(Collection entries)
+ + + + +

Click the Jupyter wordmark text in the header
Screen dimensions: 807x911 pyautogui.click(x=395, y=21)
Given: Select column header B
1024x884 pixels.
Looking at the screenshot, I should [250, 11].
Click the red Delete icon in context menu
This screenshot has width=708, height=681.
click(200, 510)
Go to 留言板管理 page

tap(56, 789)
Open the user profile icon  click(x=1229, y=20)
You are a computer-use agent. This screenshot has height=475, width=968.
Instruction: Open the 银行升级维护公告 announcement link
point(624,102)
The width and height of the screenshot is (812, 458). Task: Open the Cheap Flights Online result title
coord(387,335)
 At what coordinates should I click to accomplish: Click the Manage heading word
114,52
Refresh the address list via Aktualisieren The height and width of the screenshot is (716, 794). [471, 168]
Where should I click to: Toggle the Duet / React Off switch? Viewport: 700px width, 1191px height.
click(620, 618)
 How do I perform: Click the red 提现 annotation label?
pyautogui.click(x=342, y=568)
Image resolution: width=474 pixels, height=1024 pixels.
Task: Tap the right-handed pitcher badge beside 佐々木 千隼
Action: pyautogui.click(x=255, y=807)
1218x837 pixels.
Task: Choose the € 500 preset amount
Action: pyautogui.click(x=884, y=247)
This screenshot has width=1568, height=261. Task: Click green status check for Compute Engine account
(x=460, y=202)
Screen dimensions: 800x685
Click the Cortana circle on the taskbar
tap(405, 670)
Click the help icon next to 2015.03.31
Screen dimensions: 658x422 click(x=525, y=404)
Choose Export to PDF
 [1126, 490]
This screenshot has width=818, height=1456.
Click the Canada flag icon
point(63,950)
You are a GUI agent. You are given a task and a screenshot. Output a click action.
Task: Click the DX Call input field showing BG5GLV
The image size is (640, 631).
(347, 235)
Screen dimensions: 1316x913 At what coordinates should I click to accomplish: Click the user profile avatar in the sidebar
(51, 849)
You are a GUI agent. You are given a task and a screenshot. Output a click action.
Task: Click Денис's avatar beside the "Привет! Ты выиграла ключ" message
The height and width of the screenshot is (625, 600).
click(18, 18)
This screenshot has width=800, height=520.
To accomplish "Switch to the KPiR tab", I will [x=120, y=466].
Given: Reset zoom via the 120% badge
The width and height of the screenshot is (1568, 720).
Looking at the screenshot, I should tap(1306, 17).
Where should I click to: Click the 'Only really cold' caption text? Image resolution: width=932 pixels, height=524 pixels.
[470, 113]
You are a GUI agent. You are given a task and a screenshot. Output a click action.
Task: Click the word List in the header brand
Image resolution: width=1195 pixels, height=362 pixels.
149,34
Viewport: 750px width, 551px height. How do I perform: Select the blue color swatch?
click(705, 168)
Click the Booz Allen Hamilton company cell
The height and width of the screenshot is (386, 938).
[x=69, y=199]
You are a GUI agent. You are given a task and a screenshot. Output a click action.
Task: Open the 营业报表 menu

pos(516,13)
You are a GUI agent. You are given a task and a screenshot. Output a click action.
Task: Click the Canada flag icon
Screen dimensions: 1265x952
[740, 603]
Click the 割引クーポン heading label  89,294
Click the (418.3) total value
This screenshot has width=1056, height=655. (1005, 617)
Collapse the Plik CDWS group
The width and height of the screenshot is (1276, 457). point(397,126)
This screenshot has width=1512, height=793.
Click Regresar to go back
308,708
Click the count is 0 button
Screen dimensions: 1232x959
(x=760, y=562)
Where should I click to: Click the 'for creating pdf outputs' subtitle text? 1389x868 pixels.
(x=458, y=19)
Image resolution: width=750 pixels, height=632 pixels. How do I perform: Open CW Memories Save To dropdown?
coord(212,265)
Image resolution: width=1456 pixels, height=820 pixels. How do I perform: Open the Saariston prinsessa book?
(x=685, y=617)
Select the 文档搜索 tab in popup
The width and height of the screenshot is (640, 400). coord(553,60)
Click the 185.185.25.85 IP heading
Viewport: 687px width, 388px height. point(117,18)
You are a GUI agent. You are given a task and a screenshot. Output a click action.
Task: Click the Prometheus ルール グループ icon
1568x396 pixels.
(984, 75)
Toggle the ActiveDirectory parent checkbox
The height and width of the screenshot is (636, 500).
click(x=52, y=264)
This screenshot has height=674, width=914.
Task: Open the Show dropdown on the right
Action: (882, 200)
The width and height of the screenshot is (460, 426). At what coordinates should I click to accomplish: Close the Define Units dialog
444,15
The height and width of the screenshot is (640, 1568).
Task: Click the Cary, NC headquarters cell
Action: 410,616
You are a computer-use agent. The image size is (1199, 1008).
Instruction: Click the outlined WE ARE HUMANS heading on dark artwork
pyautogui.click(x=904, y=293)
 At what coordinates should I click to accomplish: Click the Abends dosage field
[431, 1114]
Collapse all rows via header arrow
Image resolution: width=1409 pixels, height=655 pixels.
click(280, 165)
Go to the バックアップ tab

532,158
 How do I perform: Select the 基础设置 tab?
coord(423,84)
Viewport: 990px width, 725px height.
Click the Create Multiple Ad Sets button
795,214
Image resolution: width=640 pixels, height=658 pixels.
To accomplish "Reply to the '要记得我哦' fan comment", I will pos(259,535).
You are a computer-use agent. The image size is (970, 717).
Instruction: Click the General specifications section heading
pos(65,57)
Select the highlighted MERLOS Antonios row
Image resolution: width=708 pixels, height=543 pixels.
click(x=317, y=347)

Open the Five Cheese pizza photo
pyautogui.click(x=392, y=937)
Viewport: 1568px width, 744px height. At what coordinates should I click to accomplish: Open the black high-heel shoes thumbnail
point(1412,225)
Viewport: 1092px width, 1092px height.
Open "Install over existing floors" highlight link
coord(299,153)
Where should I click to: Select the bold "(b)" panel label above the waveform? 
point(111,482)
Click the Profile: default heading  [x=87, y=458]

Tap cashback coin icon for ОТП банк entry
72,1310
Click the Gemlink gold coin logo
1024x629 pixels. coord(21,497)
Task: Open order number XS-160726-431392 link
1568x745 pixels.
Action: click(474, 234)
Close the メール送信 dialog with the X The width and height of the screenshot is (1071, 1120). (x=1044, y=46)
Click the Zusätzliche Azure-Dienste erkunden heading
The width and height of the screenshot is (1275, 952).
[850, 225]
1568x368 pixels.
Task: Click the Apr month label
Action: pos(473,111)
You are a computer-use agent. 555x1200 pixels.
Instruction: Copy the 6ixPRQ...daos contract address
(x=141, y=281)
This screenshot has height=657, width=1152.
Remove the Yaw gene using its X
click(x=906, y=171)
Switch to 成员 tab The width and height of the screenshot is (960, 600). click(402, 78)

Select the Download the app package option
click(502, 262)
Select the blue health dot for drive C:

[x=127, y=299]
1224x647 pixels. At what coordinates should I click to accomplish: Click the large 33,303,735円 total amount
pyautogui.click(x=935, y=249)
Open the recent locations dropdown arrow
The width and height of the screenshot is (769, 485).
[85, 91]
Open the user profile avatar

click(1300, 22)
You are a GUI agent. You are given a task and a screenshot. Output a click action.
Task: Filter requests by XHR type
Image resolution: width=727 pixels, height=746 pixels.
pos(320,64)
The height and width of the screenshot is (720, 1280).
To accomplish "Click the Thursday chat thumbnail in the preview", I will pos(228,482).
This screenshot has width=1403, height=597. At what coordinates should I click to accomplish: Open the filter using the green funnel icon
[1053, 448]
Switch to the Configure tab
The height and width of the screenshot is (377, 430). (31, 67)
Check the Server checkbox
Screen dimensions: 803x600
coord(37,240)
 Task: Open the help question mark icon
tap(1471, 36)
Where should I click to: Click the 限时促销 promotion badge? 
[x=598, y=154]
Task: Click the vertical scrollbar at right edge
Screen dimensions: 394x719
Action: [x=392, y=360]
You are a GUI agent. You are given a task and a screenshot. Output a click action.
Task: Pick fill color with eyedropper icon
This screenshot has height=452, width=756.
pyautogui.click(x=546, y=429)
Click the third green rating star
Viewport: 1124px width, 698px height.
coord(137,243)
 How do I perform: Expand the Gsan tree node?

+ + + + +

Task requirements:
Among the records above, extract exactly the lines from the line with "This screenshot has width=800, height=520." to the line with "Click the Booz Allen Hamilton company cell", both lines included, and leave out the rest.

Exercise answer:
This screenshot has width=800, height=520.
To accomplish "Switch to the KPiR tab", I will [x=120, y=466].
Given: Reset zoom via the 120% badge
The width and height of the screenshot is (1568, 720).
Looking at the screenshot, I should tap(1306, 17).
Where should I click to: Click the 'Only really cold' caption text? Image resolution: width=932 pixels, height=524 pixels.
[470, 113]
You are a GUI agent. You are given a task and a screenshot. Output a click action.
Task: Click the word List in the header brand
Image resolution: width=1195 pixels, height=362 pixels.
149,34
Viewport: 750px width, 551px height. How do I perform: Select the blue color swatch?
click(705, 168)
Click the Booz Allen Hamilton company cell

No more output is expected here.